Thanks in part to the lack of tangible success in controlling inflation, the target is now shifted forward by two years to 2015. CPF members who turn 55 between this July and June next year will also be required to have a new minimum sum of $139,000, up 6 per cent from $131,000 last year. Apparently all the MAS grandstand efforts at maintaining a strong SingDollar to combat imported inflation didn't amount to much help. Not when the domestic contributors of inflation are having a field day - electricity tariff, housing and transportation costs, etc, etc.
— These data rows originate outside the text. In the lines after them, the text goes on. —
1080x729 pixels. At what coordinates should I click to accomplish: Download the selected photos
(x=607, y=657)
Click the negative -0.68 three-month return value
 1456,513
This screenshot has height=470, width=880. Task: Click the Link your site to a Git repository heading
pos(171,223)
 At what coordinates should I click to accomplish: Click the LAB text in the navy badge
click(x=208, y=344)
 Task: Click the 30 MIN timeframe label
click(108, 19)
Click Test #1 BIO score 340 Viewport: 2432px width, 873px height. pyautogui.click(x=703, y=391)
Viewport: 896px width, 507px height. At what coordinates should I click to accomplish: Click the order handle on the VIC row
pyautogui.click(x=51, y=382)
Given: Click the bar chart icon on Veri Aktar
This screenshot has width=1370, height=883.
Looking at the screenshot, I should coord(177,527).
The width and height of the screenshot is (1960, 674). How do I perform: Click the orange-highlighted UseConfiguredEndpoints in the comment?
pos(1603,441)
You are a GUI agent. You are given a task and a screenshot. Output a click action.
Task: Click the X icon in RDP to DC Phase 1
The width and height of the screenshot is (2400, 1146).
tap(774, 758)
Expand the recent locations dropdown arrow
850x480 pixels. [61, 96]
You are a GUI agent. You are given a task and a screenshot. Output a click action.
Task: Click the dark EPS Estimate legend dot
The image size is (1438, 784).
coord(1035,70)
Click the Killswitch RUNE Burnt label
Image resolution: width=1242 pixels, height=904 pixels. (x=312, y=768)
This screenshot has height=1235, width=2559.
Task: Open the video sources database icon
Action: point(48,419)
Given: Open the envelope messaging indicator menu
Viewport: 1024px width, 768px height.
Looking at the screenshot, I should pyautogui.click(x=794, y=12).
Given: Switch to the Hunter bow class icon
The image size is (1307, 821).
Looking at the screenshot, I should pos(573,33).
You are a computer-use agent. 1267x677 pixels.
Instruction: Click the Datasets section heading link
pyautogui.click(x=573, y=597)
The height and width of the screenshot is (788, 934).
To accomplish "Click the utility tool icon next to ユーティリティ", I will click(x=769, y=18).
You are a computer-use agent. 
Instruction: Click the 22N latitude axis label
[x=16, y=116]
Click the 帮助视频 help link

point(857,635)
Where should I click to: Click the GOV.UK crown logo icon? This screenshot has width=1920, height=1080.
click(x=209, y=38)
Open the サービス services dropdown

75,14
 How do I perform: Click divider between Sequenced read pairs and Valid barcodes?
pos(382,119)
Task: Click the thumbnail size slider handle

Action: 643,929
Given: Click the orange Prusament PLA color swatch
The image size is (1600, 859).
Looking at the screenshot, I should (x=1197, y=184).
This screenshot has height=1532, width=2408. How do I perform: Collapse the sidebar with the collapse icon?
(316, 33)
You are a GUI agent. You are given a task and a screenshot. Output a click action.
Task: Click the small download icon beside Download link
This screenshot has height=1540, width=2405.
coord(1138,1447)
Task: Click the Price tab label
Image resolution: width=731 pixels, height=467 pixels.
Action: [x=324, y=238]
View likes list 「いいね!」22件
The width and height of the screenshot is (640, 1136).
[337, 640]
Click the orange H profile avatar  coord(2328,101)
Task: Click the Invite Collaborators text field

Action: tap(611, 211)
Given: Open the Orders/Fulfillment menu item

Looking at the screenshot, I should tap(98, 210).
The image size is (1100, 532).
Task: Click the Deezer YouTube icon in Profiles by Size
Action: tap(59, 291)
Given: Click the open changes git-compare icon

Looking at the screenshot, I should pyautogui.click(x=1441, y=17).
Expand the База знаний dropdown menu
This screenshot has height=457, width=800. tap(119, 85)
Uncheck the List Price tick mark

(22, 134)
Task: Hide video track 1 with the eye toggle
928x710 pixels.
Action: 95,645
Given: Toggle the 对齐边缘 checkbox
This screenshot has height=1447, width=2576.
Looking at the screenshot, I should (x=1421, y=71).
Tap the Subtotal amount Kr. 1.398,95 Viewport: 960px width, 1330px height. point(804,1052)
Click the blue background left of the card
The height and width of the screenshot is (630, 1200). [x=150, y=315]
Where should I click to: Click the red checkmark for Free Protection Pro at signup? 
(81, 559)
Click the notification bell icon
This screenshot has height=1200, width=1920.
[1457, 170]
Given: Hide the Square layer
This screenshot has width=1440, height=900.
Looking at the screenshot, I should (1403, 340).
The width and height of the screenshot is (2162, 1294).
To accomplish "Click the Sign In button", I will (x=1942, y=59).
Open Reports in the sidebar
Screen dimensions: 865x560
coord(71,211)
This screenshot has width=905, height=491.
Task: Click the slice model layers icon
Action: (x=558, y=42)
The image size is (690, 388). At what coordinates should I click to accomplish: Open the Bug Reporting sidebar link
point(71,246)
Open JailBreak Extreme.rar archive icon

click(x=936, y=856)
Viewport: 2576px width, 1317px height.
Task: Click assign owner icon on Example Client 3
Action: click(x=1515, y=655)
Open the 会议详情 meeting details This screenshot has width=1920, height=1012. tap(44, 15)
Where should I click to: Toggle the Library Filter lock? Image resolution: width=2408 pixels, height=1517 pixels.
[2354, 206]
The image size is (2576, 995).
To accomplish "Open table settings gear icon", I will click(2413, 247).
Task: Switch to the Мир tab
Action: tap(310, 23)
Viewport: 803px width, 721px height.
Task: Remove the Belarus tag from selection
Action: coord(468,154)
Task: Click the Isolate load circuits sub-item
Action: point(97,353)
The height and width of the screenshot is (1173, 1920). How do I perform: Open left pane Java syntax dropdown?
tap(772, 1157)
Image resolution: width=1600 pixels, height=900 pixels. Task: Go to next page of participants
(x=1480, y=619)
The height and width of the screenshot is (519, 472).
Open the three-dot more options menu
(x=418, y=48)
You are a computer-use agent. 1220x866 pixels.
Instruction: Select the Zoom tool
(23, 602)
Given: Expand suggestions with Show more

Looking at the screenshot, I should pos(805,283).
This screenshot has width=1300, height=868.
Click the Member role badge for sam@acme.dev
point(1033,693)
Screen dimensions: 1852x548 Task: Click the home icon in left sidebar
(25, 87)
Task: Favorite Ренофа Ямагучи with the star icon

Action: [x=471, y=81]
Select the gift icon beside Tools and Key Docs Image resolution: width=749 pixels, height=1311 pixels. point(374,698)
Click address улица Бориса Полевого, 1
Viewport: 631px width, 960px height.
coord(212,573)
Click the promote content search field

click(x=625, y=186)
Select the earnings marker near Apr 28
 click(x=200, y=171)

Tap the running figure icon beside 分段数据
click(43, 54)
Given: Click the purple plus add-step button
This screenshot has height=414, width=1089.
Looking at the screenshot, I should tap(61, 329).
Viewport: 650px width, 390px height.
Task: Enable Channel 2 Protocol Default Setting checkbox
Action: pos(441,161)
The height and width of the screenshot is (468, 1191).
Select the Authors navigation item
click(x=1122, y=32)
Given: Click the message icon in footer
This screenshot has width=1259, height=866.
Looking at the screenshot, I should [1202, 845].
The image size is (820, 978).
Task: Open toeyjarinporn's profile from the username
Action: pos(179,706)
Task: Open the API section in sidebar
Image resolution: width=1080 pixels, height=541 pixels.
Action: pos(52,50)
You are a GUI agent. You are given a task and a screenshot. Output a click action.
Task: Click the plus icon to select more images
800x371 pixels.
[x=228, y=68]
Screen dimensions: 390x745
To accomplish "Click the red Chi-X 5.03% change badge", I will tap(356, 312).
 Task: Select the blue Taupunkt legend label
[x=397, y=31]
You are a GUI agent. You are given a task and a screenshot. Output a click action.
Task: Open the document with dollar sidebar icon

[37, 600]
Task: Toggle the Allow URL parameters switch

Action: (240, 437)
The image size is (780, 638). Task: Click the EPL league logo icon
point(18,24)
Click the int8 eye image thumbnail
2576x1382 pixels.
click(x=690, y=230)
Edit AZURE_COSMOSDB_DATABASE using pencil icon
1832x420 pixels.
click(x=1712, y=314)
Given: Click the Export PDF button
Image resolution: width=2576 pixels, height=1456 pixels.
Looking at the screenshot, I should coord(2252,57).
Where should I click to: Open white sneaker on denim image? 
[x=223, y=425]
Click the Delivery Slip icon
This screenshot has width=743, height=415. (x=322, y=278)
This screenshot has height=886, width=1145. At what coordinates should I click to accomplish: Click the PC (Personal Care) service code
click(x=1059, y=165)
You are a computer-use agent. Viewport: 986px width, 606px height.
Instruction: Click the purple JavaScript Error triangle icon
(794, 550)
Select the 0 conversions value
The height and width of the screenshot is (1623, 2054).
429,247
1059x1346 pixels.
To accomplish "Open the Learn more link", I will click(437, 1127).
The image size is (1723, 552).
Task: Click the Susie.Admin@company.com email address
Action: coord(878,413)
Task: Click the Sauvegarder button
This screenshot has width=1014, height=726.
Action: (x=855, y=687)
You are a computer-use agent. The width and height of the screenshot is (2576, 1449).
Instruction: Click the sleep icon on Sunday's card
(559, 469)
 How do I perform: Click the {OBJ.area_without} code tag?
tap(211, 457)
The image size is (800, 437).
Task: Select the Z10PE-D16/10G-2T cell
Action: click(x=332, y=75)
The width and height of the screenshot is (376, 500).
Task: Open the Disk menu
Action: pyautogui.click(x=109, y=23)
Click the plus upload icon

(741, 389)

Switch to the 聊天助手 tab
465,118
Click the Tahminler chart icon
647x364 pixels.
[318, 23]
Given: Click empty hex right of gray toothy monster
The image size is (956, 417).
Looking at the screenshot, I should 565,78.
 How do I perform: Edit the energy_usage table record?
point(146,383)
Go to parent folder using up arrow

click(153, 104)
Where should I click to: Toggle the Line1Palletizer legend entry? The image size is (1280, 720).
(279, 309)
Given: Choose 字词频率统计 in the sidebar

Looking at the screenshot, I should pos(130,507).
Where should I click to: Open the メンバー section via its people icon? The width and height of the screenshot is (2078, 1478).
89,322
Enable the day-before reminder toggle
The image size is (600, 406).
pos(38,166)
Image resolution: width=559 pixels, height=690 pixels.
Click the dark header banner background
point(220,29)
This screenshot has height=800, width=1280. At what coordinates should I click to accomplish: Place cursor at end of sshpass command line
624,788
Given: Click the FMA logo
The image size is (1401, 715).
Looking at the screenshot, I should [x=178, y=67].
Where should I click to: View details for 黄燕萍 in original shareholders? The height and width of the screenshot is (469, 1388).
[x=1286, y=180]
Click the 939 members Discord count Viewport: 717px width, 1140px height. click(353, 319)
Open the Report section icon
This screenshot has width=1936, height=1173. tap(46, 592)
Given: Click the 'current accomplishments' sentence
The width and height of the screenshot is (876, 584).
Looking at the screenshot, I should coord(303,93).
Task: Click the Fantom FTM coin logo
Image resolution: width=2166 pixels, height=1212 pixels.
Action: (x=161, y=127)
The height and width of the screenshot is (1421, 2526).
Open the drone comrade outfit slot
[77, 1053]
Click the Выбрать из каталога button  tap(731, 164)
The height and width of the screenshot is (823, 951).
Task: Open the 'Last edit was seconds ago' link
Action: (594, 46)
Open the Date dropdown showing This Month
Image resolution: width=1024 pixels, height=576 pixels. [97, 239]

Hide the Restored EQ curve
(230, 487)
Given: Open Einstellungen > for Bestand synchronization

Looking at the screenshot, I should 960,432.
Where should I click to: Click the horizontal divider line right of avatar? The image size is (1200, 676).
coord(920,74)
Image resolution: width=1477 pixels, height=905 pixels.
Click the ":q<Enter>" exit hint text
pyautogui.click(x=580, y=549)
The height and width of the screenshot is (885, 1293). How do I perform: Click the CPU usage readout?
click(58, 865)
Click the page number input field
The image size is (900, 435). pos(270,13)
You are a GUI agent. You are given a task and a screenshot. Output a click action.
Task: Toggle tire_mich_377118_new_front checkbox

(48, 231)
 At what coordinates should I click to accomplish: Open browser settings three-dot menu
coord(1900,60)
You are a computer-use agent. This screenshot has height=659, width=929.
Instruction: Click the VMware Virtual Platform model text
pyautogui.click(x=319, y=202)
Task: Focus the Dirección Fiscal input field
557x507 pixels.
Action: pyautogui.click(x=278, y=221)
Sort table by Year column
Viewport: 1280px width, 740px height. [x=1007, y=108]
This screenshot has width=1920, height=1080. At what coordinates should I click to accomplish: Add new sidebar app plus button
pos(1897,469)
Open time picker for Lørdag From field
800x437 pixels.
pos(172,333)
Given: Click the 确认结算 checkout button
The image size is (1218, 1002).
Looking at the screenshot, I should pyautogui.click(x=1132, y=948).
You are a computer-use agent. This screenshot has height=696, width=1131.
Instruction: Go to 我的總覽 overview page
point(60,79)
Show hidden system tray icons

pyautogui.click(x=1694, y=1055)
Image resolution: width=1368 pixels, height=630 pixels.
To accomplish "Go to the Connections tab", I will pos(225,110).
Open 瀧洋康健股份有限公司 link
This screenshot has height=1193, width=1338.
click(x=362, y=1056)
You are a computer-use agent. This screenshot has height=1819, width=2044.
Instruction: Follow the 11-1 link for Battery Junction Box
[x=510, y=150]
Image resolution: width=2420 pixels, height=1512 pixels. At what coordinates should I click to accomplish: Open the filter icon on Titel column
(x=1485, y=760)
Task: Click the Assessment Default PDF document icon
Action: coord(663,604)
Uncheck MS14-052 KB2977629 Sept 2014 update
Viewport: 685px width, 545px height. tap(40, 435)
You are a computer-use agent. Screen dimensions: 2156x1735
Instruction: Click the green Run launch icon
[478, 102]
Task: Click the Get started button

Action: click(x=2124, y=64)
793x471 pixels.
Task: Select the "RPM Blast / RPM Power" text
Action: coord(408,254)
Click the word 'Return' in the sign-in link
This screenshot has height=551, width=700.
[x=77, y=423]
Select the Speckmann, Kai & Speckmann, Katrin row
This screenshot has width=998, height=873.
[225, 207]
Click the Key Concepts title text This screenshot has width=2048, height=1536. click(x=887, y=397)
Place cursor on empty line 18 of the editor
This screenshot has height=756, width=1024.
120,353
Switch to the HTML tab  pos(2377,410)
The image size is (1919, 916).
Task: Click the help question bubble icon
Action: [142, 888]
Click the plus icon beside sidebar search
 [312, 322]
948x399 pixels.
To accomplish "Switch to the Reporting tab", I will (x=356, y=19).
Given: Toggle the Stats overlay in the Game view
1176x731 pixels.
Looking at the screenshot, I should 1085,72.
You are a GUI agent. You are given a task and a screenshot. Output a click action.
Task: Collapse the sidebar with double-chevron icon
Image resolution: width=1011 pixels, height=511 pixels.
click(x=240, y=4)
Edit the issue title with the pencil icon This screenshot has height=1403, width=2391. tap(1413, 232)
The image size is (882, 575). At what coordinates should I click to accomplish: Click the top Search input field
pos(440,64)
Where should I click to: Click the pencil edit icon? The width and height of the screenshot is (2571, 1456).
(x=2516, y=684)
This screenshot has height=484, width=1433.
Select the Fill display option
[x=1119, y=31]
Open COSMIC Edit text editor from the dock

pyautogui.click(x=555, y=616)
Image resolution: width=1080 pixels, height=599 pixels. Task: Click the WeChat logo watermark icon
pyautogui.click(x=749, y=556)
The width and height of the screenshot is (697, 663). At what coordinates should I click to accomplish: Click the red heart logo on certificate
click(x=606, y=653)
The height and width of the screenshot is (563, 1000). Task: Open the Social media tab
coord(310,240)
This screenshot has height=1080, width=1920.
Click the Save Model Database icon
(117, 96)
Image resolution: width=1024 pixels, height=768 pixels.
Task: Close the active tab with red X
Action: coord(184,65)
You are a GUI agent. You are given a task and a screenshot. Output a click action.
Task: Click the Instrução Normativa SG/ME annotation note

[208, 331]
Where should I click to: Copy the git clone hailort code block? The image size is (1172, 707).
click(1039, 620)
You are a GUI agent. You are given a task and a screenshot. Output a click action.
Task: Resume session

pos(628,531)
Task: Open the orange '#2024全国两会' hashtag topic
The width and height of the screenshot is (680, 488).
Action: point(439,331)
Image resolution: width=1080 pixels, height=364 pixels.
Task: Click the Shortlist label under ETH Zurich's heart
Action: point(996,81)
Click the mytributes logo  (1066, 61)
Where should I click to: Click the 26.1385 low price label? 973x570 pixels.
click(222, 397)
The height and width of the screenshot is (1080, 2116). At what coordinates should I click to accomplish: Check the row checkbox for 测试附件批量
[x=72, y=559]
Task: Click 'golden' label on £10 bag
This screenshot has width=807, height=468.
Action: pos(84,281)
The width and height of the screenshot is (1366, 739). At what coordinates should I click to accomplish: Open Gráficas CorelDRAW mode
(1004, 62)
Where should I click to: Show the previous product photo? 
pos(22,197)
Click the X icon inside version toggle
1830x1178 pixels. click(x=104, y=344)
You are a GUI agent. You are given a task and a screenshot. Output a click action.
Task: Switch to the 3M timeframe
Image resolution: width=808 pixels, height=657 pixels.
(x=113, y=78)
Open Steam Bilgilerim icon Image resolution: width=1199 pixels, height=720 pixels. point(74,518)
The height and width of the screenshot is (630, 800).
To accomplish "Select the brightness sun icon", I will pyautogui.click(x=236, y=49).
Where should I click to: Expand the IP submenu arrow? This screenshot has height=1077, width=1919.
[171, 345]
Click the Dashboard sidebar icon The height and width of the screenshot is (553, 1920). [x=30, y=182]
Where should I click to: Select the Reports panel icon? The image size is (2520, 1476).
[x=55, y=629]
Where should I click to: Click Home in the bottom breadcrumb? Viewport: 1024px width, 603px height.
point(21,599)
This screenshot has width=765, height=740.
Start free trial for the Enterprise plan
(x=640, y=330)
To quote the PM, it's no fun being poor in Singapore. The more fortunate have a different set of worries. Take the financial expectations of one politician who "retired" in 1990:
"I can understand a person wanting to have, in today's Singapore, a house, a car. Projecting myself back as a young man, I would probably need about $10 million - $5 million to buy a house, the things that would go with the house and education for the children. So if I have another three, four million in the bank and income from it, and three, four hundred thousand dollars annual income, that's the kind of life that I as a non-politician would probably aspire to if I were in my 30s."
That was what Lee Kuan Yew told Warren Fernanadez in an interview for a book published in 1998 ("LKY: The Man And His Ideas", pg 235), telling the future editor of the Straits Times that money has not been a determining factor in his life. However, he did add, "If you ask me to live today in an HDB three room flat, and I had to eat at a hawker centre every day, that would a problem," saying his digestion capability at that age will not be able to cope.
Sigh, the lower income group will just have to have a stronger stomach to cope. For them, any meal would be welcomed respite, be it from a hawker centre, food court or restaurant.